▶ [PROVIDED RECORDS]:
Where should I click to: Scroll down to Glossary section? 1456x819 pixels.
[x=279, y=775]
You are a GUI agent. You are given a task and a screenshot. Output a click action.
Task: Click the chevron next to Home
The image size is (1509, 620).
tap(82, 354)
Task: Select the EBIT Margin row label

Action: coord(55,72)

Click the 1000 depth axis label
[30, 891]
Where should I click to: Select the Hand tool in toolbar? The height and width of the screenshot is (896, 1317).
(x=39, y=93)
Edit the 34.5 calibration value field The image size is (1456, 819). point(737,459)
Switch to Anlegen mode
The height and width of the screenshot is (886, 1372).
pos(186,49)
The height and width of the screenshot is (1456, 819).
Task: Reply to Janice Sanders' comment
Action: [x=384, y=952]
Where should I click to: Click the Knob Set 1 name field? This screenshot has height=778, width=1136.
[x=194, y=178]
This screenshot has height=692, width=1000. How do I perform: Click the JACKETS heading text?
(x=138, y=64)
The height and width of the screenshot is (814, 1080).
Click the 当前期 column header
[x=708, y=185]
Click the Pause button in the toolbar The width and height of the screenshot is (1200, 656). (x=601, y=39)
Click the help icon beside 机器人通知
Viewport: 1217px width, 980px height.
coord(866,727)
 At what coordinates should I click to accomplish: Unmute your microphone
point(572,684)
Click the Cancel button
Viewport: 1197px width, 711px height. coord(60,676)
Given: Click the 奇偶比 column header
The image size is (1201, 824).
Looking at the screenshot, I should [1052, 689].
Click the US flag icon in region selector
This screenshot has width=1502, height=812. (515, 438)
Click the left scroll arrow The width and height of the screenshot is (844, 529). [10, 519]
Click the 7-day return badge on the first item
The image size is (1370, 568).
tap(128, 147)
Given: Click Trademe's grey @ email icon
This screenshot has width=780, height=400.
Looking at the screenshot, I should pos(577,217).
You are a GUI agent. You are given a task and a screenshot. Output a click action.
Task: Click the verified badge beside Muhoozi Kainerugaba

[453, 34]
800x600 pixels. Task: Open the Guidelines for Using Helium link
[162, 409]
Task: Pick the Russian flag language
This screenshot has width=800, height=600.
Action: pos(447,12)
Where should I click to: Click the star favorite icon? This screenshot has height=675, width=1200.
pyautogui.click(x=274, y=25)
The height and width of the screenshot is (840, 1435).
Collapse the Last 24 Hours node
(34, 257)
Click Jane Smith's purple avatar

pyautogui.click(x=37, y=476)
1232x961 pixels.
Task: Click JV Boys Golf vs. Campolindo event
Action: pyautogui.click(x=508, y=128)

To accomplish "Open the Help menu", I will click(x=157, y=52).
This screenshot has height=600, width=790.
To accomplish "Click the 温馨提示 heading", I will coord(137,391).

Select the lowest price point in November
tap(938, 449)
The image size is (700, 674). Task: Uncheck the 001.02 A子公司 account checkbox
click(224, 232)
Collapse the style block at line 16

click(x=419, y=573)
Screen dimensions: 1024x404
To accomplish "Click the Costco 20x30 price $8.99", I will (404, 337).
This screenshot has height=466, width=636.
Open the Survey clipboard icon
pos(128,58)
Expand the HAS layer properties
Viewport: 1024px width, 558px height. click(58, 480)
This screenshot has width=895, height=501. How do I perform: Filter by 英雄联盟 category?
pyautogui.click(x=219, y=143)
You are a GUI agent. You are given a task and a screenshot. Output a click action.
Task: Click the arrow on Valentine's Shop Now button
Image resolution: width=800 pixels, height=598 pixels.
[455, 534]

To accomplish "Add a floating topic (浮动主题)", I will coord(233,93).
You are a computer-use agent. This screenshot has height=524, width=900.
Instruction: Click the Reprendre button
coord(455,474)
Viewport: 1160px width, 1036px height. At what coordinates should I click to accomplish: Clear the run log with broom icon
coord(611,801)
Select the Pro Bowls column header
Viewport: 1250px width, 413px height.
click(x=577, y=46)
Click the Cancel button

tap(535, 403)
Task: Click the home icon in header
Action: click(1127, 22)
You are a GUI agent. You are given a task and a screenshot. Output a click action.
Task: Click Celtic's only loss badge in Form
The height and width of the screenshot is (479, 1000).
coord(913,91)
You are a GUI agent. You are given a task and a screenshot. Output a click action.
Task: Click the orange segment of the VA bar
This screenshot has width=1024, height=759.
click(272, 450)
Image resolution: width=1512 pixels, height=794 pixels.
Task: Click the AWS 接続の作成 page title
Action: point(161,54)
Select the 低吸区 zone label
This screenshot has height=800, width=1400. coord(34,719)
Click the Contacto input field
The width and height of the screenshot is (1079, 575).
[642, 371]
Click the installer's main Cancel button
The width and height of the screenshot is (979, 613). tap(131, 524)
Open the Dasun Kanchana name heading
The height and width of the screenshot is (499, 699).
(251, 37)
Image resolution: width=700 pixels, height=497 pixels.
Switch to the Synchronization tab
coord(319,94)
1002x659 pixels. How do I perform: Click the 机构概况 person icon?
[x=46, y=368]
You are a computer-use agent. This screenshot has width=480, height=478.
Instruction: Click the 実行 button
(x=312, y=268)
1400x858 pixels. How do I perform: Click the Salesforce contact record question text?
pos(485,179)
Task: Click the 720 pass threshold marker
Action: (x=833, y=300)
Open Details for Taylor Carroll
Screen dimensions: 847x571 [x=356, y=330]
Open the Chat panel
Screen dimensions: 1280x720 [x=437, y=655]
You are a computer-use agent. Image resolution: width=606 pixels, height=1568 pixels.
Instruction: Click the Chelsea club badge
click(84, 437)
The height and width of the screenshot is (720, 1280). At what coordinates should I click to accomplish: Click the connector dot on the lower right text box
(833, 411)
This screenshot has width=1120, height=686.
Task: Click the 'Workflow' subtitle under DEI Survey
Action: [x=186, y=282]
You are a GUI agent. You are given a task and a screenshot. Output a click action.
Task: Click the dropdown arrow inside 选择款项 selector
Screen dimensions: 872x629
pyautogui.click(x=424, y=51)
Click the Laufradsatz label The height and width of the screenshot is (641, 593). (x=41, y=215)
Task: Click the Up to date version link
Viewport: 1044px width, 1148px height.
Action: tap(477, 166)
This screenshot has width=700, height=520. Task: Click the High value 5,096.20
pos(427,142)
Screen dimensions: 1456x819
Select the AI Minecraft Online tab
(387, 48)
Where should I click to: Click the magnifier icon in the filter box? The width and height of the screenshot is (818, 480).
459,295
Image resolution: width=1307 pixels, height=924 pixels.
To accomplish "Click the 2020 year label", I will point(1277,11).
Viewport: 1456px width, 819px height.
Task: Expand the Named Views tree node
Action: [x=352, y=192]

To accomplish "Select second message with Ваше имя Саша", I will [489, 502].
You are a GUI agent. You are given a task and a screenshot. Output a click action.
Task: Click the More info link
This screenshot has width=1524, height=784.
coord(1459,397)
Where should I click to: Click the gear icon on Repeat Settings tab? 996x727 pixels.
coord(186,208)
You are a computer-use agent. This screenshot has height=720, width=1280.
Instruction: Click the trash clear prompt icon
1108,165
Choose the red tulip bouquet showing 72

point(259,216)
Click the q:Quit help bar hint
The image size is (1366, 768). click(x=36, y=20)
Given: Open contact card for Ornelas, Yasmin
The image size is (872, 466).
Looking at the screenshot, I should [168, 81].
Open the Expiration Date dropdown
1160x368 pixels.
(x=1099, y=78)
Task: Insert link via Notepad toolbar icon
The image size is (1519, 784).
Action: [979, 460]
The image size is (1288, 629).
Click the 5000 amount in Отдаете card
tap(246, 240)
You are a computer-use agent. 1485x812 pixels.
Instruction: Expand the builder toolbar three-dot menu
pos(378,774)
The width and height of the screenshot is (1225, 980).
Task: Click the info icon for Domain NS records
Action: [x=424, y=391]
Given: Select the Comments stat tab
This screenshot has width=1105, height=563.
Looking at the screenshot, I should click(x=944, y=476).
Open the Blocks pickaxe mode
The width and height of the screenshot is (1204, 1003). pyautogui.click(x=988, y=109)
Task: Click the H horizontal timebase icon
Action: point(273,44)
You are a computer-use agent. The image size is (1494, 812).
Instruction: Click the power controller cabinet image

▶ [GIVEN PROBLEM]: Count the lines of the records above that contain the word "price", treating uppercase and lowercase letters as different. Give only the number.

▶ [SOLVED PROBLEM]: 2